» **EXTRACTED TEXT**
CHAIRMAN KASS: Okay. One last thing. It is commonly said in the debates in this country that the kinds of restrictions that are certainly prominent in Germany with respect to certain embryo research, for example, that this is somehow incompatible with or throttling to a thriving biotechnology. Yet the reports are that Germany at least of the nations of Europe has perhaps the highest rate of growth in biotechnology.

And the question is: to what extent is the scientific community in Germany, not just the industry, but the scientific community, comfortable with the belief that science can proceed notwithstanding the existence of these ethical limitations politically enforced, or is the scientific community quite unhappy with the restrictions and eager to have them lifted? Is there a difference between you and us on this kind of question generically speaking?

PROF. SIMITIS: Well, I must say that I don't know exactly what the position of every one of you is, but what I can say is that there is no such thing as a uniform reaction of the scientific community in Germany.

Let me give you an example. In the case of stem cells, like everywhere, one of the main issues was to what extent can you work with adult stem cells, and by that, so to say, avoid the problem of embryonic stem cells.

In the scientific community in Germany, there are two groups. There's one group clearly saying there can be no fruitful research if you do not do it with embryonic stem cells. There is another group, the smaller group, very prominent scientists in that group, too, saying that you could restrain yourselves to adult stem cells.

And there is a third group, and that is the one that played a role in our discussions, too, saying that you may need research with embryonic stem cells for a certain period of time in order to be able to put the right questions afterwards when you work with adult stem cells. This is the position of the French Commission, too.

» **INFORMATION SHOWN**

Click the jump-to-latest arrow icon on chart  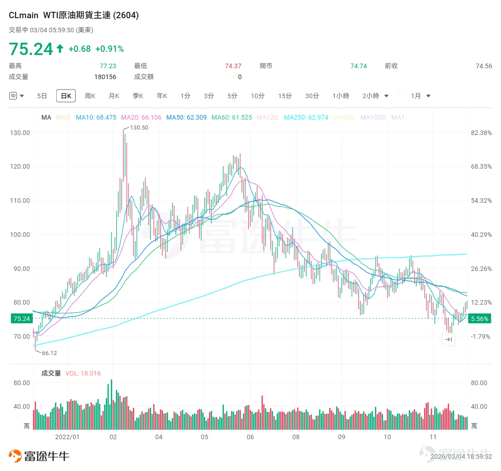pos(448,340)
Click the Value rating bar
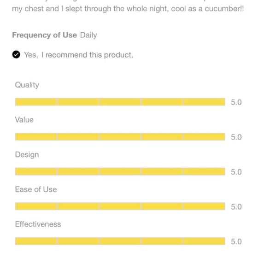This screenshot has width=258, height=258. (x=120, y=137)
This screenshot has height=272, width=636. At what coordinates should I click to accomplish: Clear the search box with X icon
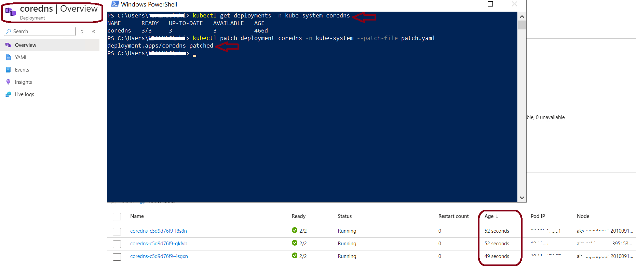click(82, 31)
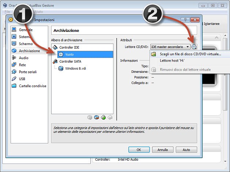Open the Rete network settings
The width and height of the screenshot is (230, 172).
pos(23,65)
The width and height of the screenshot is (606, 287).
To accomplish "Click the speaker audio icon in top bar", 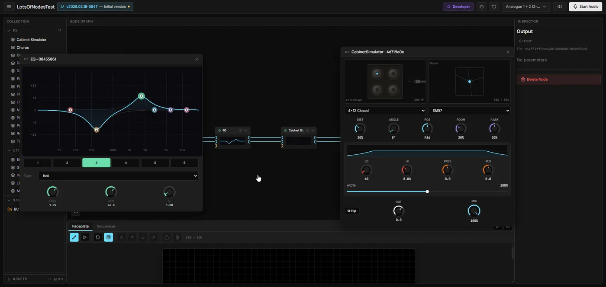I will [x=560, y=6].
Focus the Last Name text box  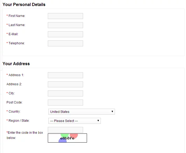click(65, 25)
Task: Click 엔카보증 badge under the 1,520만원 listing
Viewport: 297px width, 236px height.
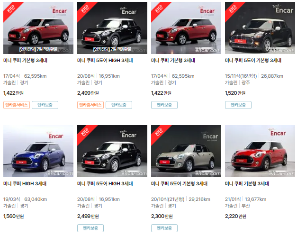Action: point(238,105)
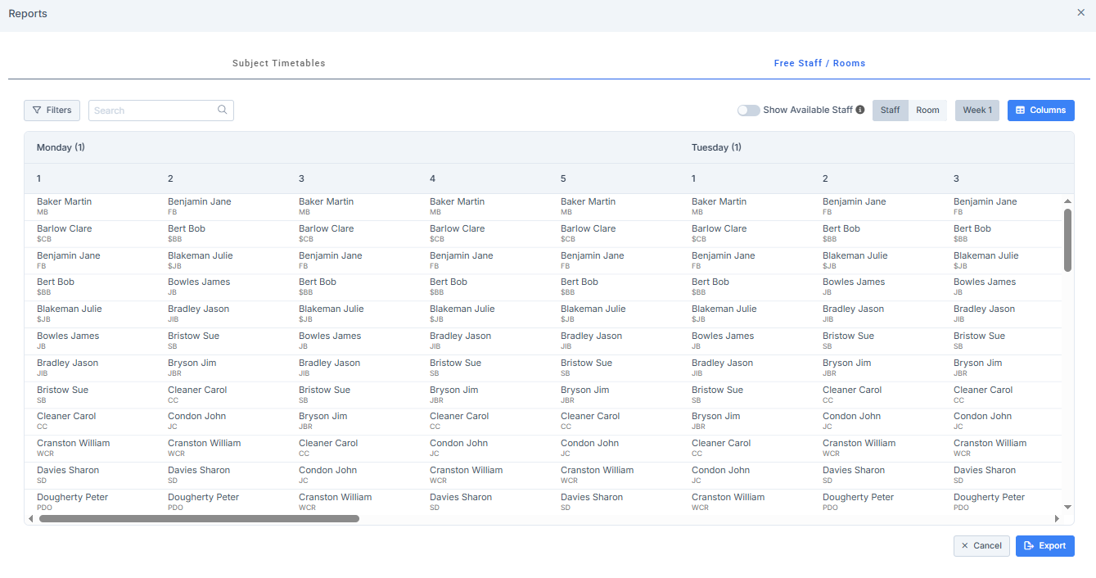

* * *

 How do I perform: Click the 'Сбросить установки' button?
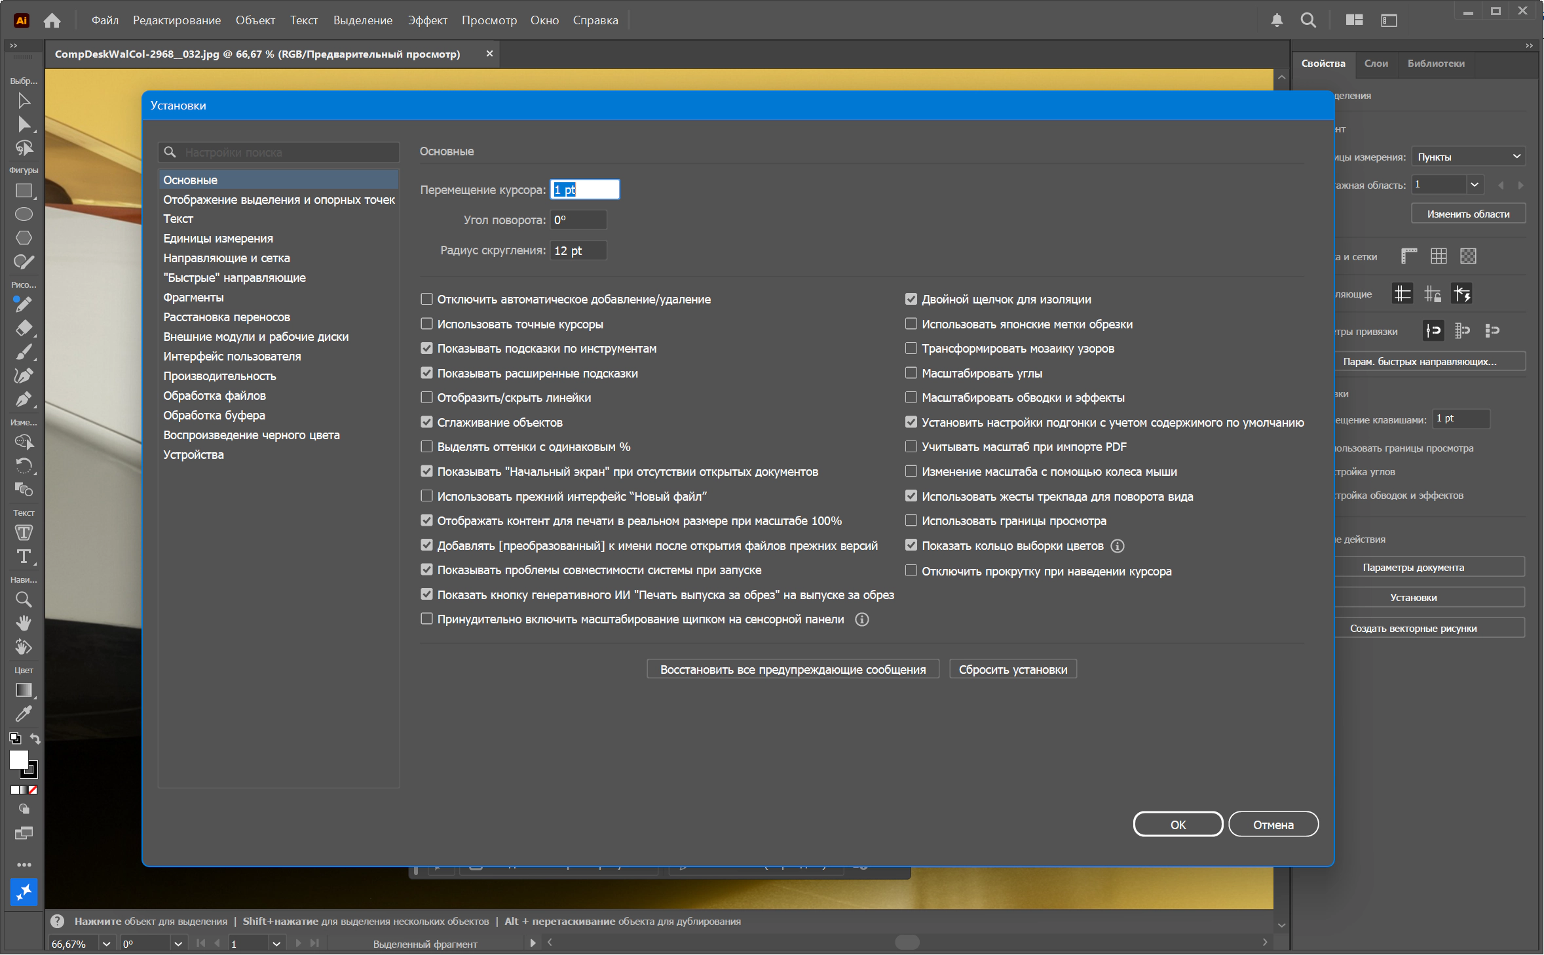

--

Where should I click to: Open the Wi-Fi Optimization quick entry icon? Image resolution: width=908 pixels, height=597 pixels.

» **ACTIVITY 1**
In the transcript, why does the third group of German scientists hold that research with embryonic stem cells may be needed for a certain period of time? Answer in one to three sentences.
» **ACTIVITY 2**
Please copy the transcript from "PROF. SIMITIS: Well, I" up to and including "to adult stem cells.".

» **TASK RESPONSE 1**
The third group holds that such research may be needed for a certain period so that scientists can afterwards put the right questions when they work with adult stem cells.

» **TASK RESPONSE 2**
PROF. SIMITIS: Well, I must say that I don't know exactly what the position of every one of you is, but what I can say is that there is no such thing as a uniform reaction of the scientific community in Germany.

Let me give you an example. In the case of stem cells, like everywhere, one of the main issues was to what extent can you work with adult stem cells, and by that, so to say, avoid the problem of embryonic stem cells.

In the scientific community in Germany, there are two groups. There's one group clearly saying there can be no fruitful research if you do not do it with embryonic stem cells. There is another group, the smaller group, very prominent scientists in that group, too, saying that you could restrain yourselves to adult stem cells.